- GIVEN PROBLEM -
Can you turn the lines of the records below into a numbered list, leaving out any blank lines?

Records for locating described items:

┌──

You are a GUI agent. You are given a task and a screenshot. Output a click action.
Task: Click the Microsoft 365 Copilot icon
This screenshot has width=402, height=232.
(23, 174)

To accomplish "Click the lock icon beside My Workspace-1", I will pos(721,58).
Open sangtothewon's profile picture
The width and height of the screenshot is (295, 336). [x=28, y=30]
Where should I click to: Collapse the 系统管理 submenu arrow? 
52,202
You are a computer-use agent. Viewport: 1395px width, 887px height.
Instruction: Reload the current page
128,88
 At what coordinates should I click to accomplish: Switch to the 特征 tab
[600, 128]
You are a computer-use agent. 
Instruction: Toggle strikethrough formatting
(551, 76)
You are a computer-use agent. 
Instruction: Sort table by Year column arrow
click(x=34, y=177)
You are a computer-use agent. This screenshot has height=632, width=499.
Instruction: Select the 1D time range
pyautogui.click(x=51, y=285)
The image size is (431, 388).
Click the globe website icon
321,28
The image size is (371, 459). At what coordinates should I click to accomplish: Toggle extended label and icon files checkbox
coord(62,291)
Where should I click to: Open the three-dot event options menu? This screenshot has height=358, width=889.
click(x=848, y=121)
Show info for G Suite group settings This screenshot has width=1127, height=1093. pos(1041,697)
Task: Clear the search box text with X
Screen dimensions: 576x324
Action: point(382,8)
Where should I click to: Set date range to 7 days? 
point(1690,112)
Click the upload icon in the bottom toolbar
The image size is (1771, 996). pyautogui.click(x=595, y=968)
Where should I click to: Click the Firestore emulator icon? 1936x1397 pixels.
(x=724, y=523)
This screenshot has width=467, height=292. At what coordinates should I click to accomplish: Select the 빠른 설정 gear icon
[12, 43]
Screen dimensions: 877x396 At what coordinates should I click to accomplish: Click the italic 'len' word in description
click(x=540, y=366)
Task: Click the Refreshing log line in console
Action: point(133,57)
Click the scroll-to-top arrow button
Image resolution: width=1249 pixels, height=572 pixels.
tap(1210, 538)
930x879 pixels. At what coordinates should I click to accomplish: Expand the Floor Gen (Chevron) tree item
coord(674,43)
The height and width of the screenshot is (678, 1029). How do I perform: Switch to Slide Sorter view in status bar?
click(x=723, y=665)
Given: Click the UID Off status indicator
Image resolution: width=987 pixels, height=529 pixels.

└──

- ANSWER FOR THE TASK -
1. You are a GUI agent. You are given a task and a screenshot. Output a click action.
2. Task: Click the Microsoft 365 Copilot icon
3. This screenshot has width=402, height=232.
4. (23, 174)
5. To accomplish "Click the lock icon beside My Workspace-1", I will pos(721,58).
6. Open sangtothewon's profile picture
7. The width and height of the screenshot is (295, 336). [x=28, y=30]
8. Where should I click to: Collapse the 系统管理 submenu arrow? 
9. 52,202
10. You are a computer-use agent. Viewport: 1395px width, 887px height.
11. Instruction: Reload the current page
12. 128,88
13.  At what coordinates should I click to accomplish: Switch to the 特征 tab
14. [600, 128]
15. You are a computer-use agent. 
16. Instruction: Toggle strikethrough formatting
17. (551, 76)
18. You are a computer-use agent. 
19. Instruction: Sort table by Year column arrow
20. click(x=34, y=177)
21. You are a computer-use agent. This screenshot has height=632, width=499.
22. Instruction: Select the 1D time range
23. pyautogui.click(x=51, y=285)
24. The image size is (431, 388).
25. Click the globe website icon
26. 321,28
27. The image size is (371, 459). At what coordinates should I click to accomplish: Toggle extended label and icon files checkbox
28. coord(62,291)
29. Where should I click to: Open the three-dot event options menu? This screenshot has height=358, width=889.
30. click(x=848, y=121)
31. Show info for G Suite group settings This screenshot has width=1127, height=1093. pos(1041,697)
32. Task: Clear the search box text with X
33. Screen dimensions: 576x324
34. Action: point(382,8)
35. Where should I click to: Set date range to 7 days? 
36. point(1690,112)
37. Click the upload icon in the bottom toolbar
38. The image size is (1771, 996). pyautogui.click(x=595, y=968)
39. Where should I click to: Click the Firestore emulator icon? 1936x1397 pixels.
40. (x=724, y=523)
41. This screenshot has width=467, height=292. At what coordinates should I click to accomplish: Select the 빠른 설정 gear icon
42. [12, 43]
43. Screen dimensions: 877x396 At what coordinates should I click to accomplish: Click the italic 'len' word in description
44. click(x=540, y=366)
45. Task: Click the Refreshing log line in console
46. Action: point(133,57)
47. Click the scroll-to-top arrow button
48. Image resolution: width=1249 pixels, height=572 pixels.
49. tap(1210, 538)
50. 930x879 pixels. At what coordinates should I click to accomplish: Expand the Floor Gen (Chevron) tree item
51. coord(674,43)
52. The height and width of the screenshot is (678, 1029). How do I perform: Switch to Slide Sorter view in status bar?
53. click(x=723, y=665)
54. Given: Click the UID Off status indicator
55. Image resolution: width=987 pixels, height=529 pixels.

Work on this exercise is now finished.